Records from a data collection
============================================================

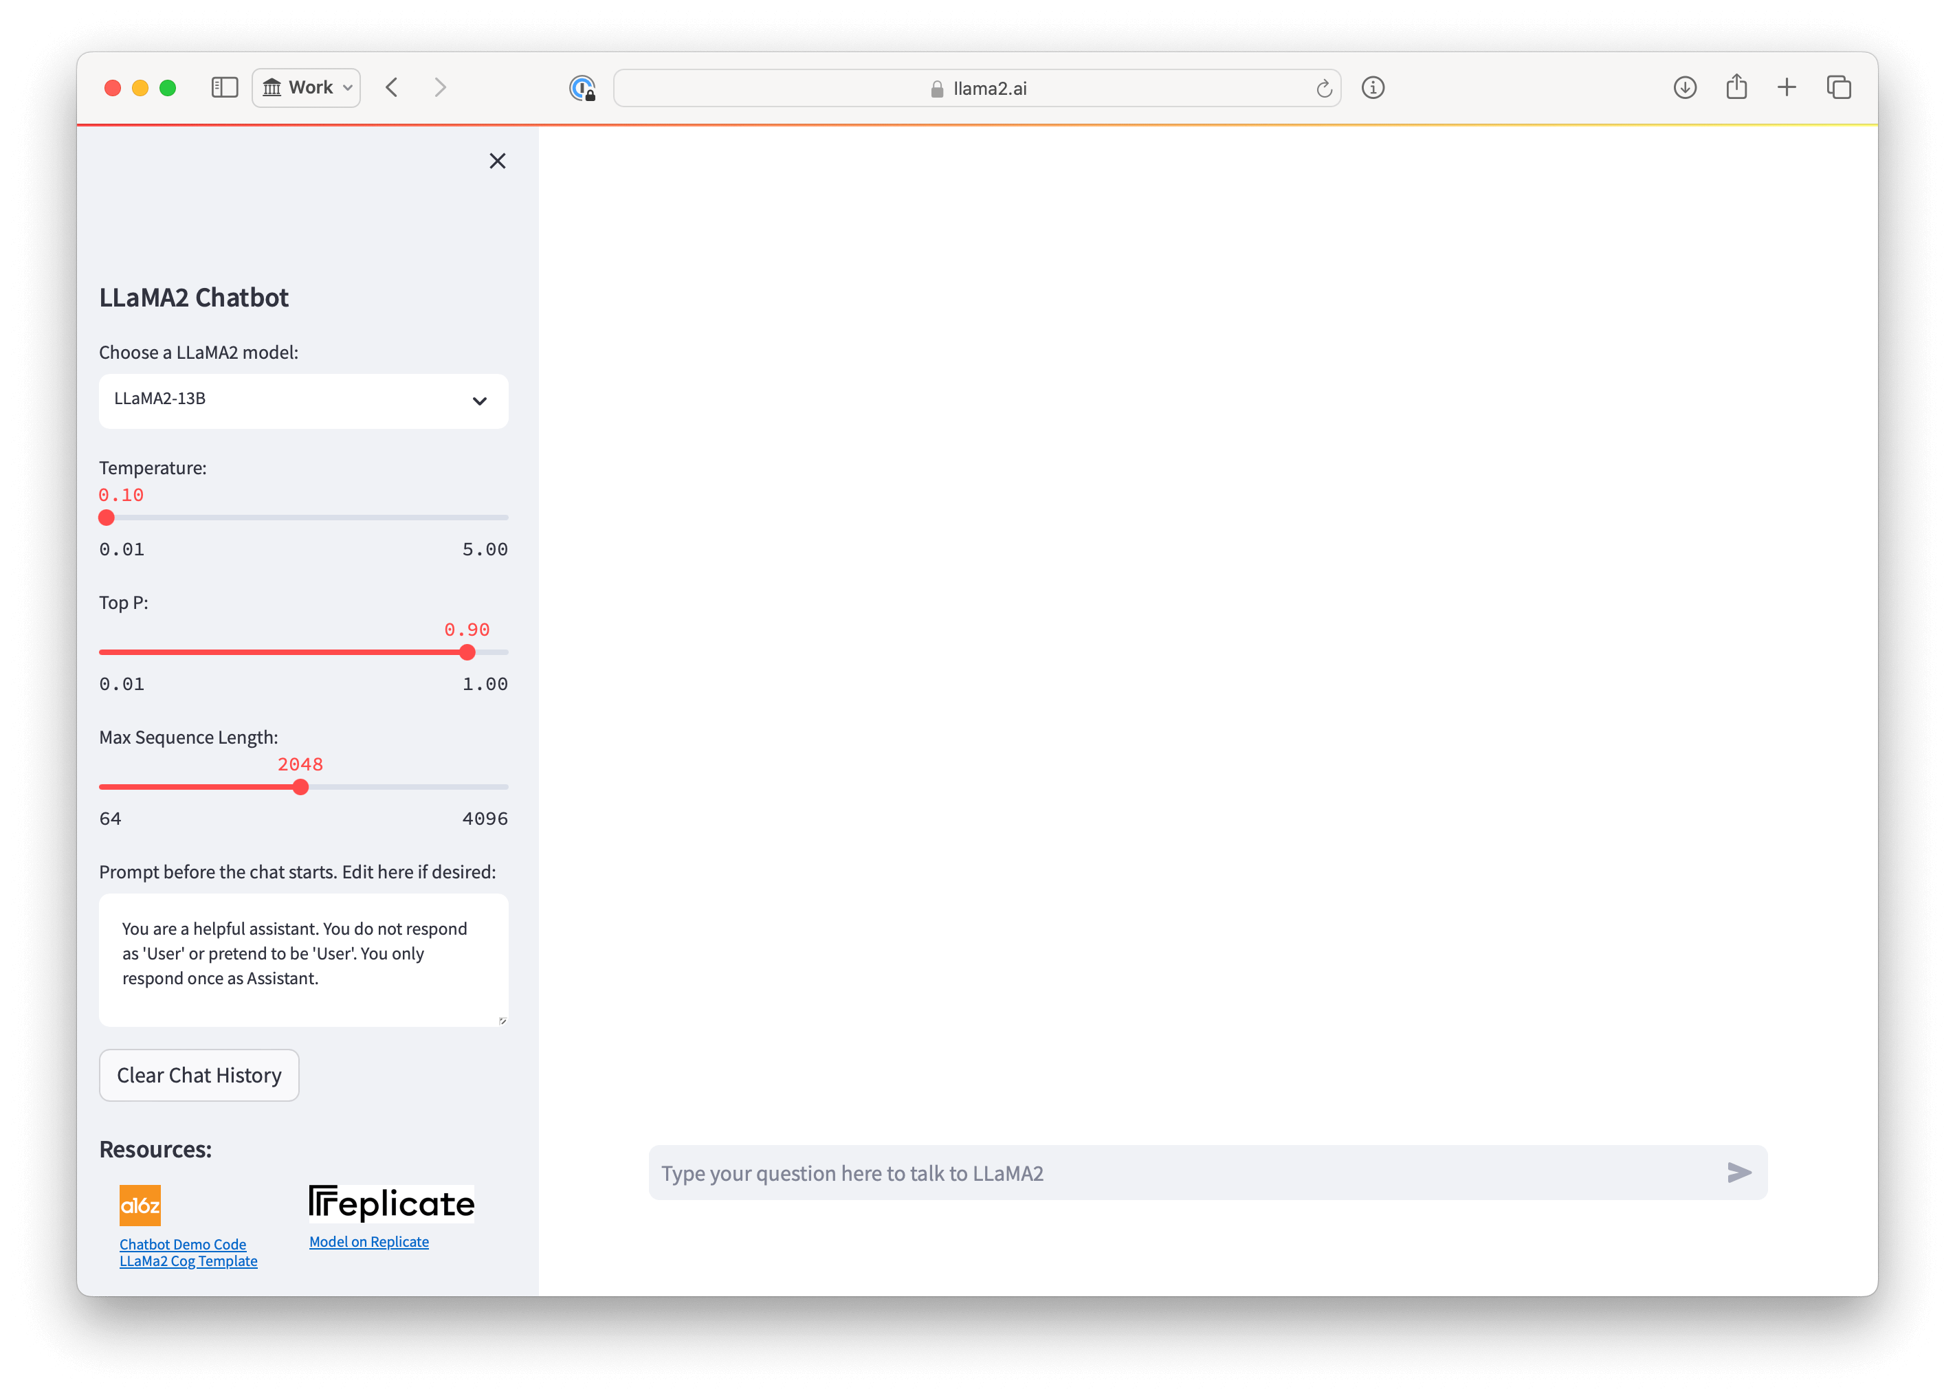The height and width of the screenshot is (1398, 1955).
Task: Reload the llama2.ai page
Action: pos(1323,89)
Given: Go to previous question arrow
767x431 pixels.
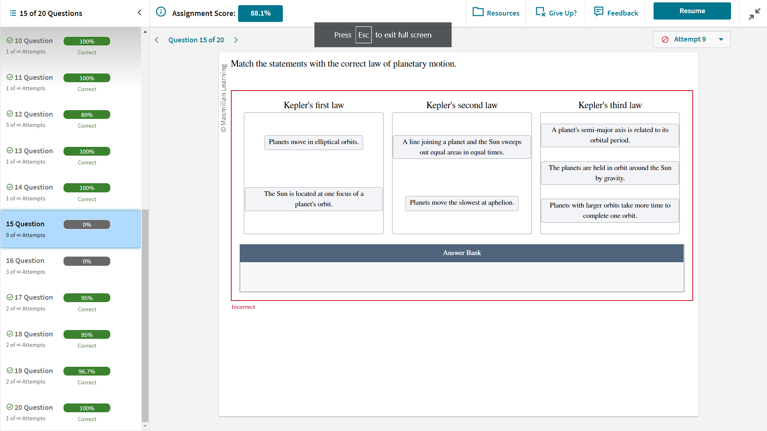Looking at the screenshot, I should 157,40.
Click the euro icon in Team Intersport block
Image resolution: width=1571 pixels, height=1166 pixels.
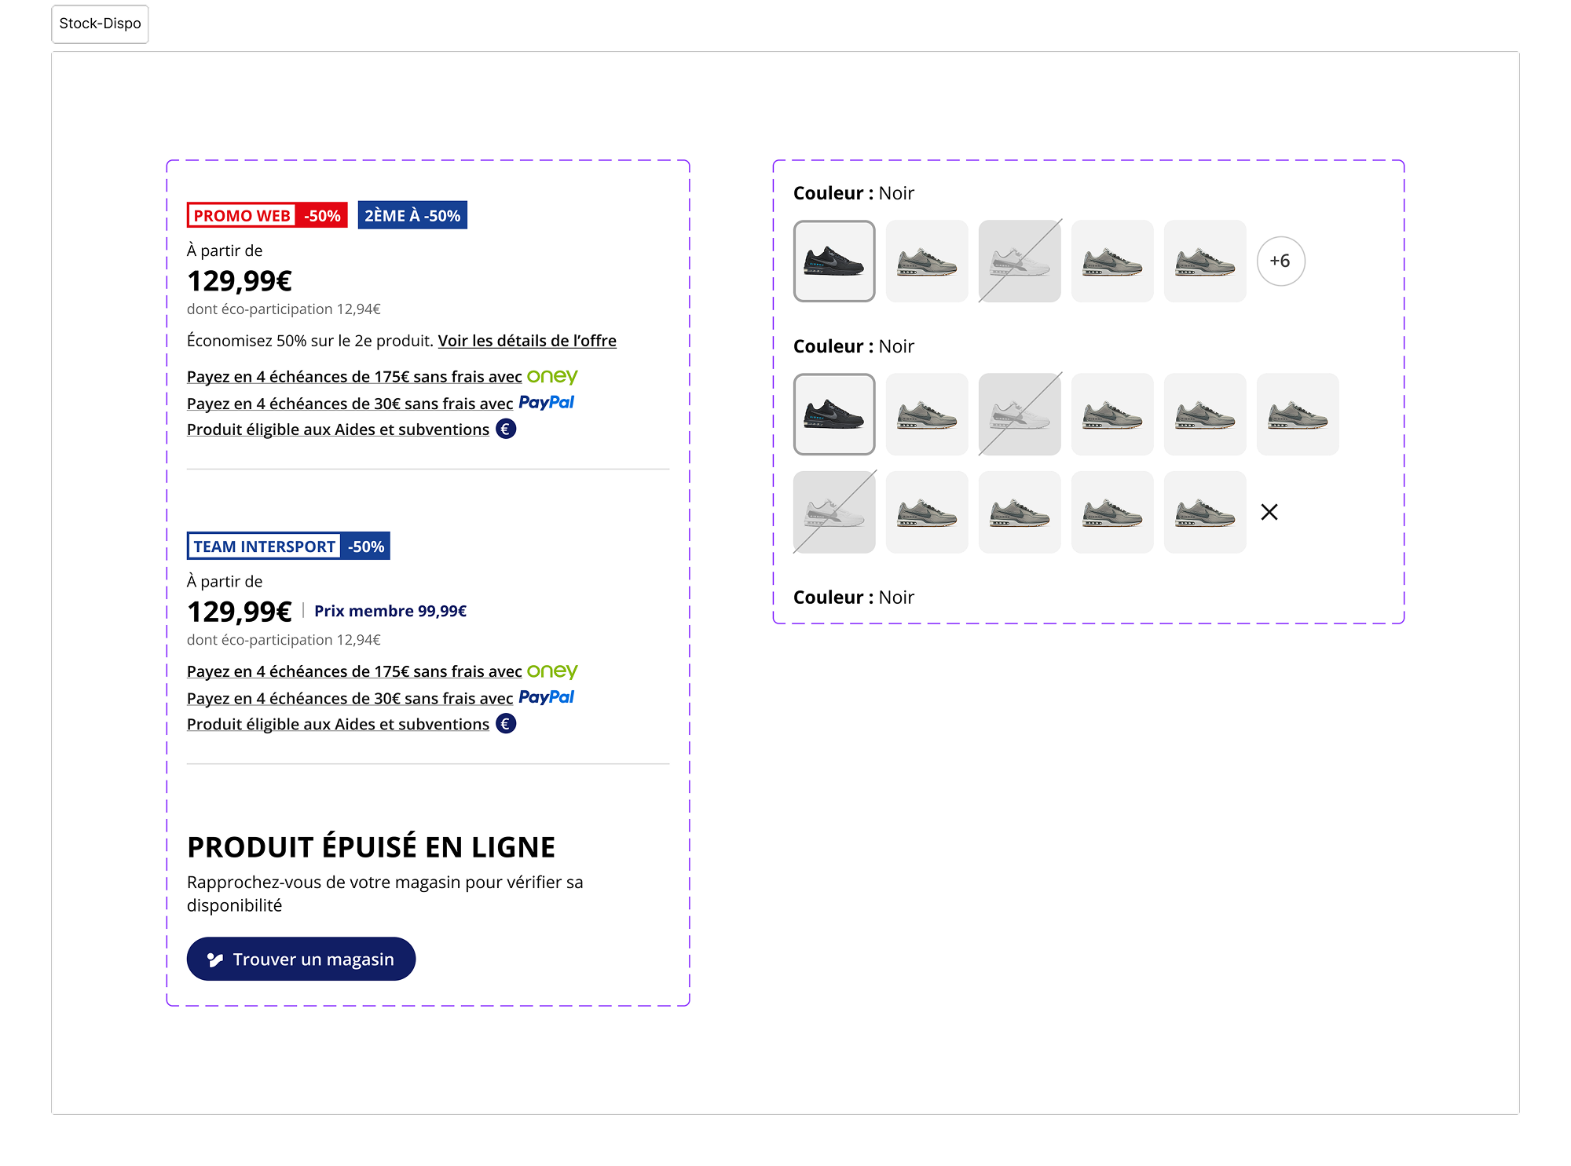pyautogui.click(x=506, y=724)
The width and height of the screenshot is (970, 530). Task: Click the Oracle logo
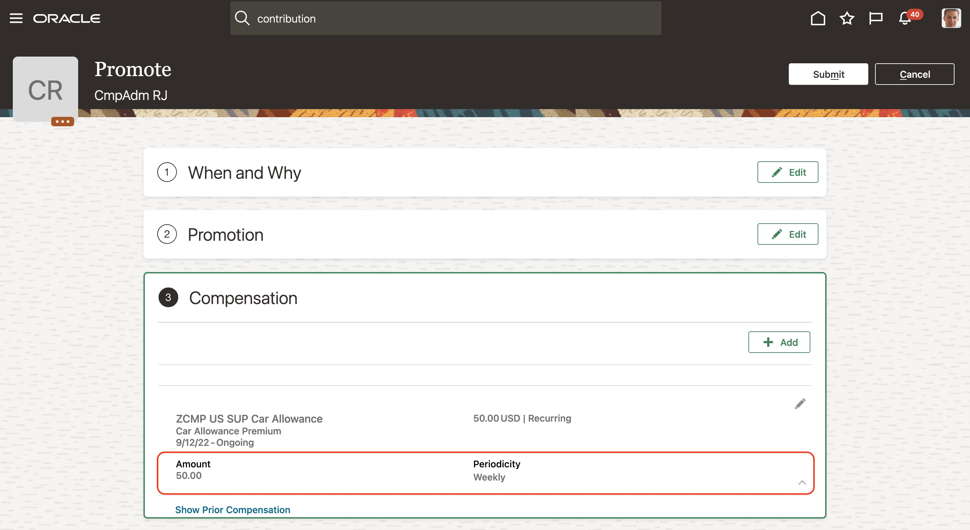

============================================================

The answer must be an exact copy of the lines from the one containing "Image resolution: width=1571" through the last line of the records, and nothing else. Pictures do not belong in it.

EXERCISE ANSWER:
Image resolution: width=1571 pixels, height=1166 pixels.
pyautogui.click(x=506, y=724)
The width and height of the screenshot is (970, 530). Task: Click the Oracle logo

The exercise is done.